In one aspect, the present invention comprises (a) measuring the gene expression level of SMARCA4 or IRAK1 in a biological sample isolated from a test subject; (b) comparing with the corresponding result of the gene of interest in a normal control sample; and (c) determining that the test subject has liver cancer when the expression level of the gene in step (a) is higher than the expression level of the corresponding gene in step (b), providing information necessary for diagnosing liver cancer. It's about how to do it.

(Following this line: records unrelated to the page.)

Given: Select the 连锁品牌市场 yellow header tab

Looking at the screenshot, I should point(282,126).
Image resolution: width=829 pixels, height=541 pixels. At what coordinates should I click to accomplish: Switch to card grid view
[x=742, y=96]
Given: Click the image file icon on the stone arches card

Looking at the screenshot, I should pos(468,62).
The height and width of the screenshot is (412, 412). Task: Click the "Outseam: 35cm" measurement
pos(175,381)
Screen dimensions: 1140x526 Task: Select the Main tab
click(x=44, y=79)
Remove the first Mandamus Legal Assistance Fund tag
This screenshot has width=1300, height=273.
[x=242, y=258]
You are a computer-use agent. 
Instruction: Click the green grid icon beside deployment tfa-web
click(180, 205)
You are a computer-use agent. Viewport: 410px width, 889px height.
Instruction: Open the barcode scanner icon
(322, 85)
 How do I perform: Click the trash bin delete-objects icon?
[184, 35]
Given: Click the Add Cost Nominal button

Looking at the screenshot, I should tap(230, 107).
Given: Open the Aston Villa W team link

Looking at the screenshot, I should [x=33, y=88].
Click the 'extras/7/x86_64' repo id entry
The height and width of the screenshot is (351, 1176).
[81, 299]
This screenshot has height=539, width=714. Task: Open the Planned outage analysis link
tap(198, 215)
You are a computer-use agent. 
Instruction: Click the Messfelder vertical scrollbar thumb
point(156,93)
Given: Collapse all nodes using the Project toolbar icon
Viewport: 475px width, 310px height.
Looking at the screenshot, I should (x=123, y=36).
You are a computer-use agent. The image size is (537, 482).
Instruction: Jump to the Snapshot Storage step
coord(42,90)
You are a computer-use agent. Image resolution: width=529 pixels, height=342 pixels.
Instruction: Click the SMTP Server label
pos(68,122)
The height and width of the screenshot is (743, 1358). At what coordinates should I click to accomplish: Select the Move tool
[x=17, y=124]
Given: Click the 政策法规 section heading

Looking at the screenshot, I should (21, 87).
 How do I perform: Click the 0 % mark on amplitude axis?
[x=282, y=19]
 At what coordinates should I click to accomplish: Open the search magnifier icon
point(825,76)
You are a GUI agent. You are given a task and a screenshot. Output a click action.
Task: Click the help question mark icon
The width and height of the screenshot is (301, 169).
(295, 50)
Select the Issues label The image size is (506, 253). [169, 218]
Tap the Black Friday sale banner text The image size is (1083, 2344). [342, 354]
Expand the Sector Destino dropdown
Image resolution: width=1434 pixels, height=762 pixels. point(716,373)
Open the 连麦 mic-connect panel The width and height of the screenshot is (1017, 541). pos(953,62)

In one embodiment, the method comprises (a) measuring the gene or protein expression level of SMARCC1, SMARCA2, Gankyrin or AKR1B10 in a biological sample isolated from a test subject; (b) comparing with corresponding results of the corresponding gene or protein in a normal control sample; And (c) when the expression level of SMARCC1, Gankyrin or AKR1B10 in step (a) is higher than the expression level of the corresponding gene or protein in step (b), or the expression level of SMARCA2 in step (a) (b) When lower than the expression level of the corresponding gene or protein in the step, a step of determining that the test subject has liver cancer may be further included.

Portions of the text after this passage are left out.